I actually dream about bringing Atom (as far as I understand it's better than RSS but RSS just seems a better brand-name for this, in fact in many cases when you click on a link that says RSS you'll get Atom) back, expanding it with social functionality like likes, reposts and comments, implementing it better (auto-generated feeds on many sites are pretty crappy) and popularizing generic feed readers so non-geeks would be able to interact with others' self-hosted blogs (like my blog built on GitHub Pages) as easy and fun as it they do with Facebook, Instagram etc.

> expanding it with social functionality like likes, reposts and comments

One of the problems I had with blog comments is spam. Blogger would queue up moderated comments and send you an email about them. The idea occurred to me that that was redundant and it would be better to cut out the middleman - you are getting email notifications about comments needing moderation, and email already had long established and much better spam filtering. Why not have people submit comments via email? That way you can also reply to people privately. This is also convenient for people who read their feeds via RSS-to-email or in newsreaders/email clients like Thunderbird and Gnus.

Another aspect of comments via email is that it is much more like a letter to the editor. Your blog posts are articles, and you can choose to update them with corrections and comments that people send in, instead of trying to manage a half-baked message board that is the standard LiveJournal/Blogger/Wordpress/Disqus comments section.

I think an easy and valuable way to get non-geeks to use web page feeds more is to provide the option to sign up for the feed via email, by offering a "newsletter" option.

I upvoted your response as your ideas are very reasonable but as for me, I don't like e-mail for a number of reasons, both psychologically subjective and technical.

The first things the e-mail ecosystem is to do to become more adequate to the modern day world are to deprecate all the codepages but UTF-8 for any part of a message (header included), eliminate the overquoting tradition (including full text of the message the message is a response to) and introduce an efficient thread tracing mechanism instead, establish a more reasonable signature culture (i.e. people and software to stop including redundant and useless information in the bottom of every message) and make Markdown a core part of the standard (while HTML should better be deprecated).

Those are all very good ideas for email.

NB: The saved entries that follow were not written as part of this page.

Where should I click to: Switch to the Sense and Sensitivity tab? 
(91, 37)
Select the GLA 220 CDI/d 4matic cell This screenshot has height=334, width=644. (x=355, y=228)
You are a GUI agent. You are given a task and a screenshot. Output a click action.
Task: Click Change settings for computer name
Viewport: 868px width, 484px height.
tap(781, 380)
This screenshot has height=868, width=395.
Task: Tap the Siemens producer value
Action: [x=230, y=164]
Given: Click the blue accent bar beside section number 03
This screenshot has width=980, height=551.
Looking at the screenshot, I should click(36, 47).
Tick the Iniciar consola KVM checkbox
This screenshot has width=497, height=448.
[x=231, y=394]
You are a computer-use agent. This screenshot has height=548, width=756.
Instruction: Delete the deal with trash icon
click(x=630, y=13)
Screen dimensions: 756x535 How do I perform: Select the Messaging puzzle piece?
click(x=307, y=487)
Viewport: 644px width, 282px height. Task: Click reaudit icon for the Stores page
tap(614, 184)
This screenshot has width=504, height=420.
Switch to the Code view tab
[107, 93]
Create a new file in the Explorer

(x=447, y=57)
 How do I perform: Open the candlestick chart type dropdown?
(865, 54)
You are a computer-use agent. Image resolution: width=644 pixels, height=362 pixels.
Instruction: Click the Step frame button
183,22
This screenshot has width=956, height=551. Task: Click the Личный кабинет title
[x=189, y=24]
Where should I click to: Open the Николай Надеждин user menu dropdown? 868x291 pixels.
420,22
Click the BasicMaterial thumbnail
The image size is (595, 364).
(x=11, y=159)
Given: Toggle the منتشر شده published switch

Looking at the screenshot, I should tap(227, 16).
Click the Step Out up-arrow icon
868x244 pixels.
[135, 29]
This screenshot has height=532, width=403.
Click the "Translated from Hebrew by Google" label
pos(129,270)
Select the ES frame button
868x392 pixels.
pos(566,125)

Part of it could be dealt with in RFCs, part of it by changing default email client behavior.

I also agree that email should be a personal preference. I think that DFeed[1][2] shows how open discussion systems should be built. DFeed provides a unified discussion system that is simultaneously accessible through email, NNTP, a web interface, and Atom feeds. That would be a really nice way to offer a comment discussion system on a blog.